This one-story board-and-batten railroad station with broad eaves is typical of the sort once found in small towns across the nation. It was, in fact, built from the standard design used for stations on the C&O line. It is virtually identical to the depot on the C&O main line at Alderson ( MO22) and to a replica built in 1979 at Cass ( PC12). Architecturally, the type combines Victorian-era decorative motifs with practicality. A polygonal bay, a feature also often used in houses of the period, allowed the stationmaster to look up and down the tracks to see arriving or departing trains. The trackside bay terminates in a gable decorated with a modicum of Eastlake trim. To the northeast, in line with the station, a small frame warehouse survives, having been moved across the track in 1913.

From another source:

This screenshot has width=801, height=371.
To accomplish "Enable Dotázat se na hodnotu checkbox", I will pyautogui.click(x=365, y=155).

Even before service on the C&O's Greenbrier Division dwindled to one freight train a week in the 1970s and then ceased altogether, most stations had been demolished. This survivor was listed on the National Register of Historic Places in 1979, and a long-term restoration began in 1981. The building is now painted the creamy yellow with terra-cotta base and white trim of the station's second color scheme and is surrounded by railroad-era paraphernalia and signage. It now houses a visitor center and the offices of the county's Visitor and Convention Bureau.

Writing Credits

Author: 
S. Allen Chambers Jr.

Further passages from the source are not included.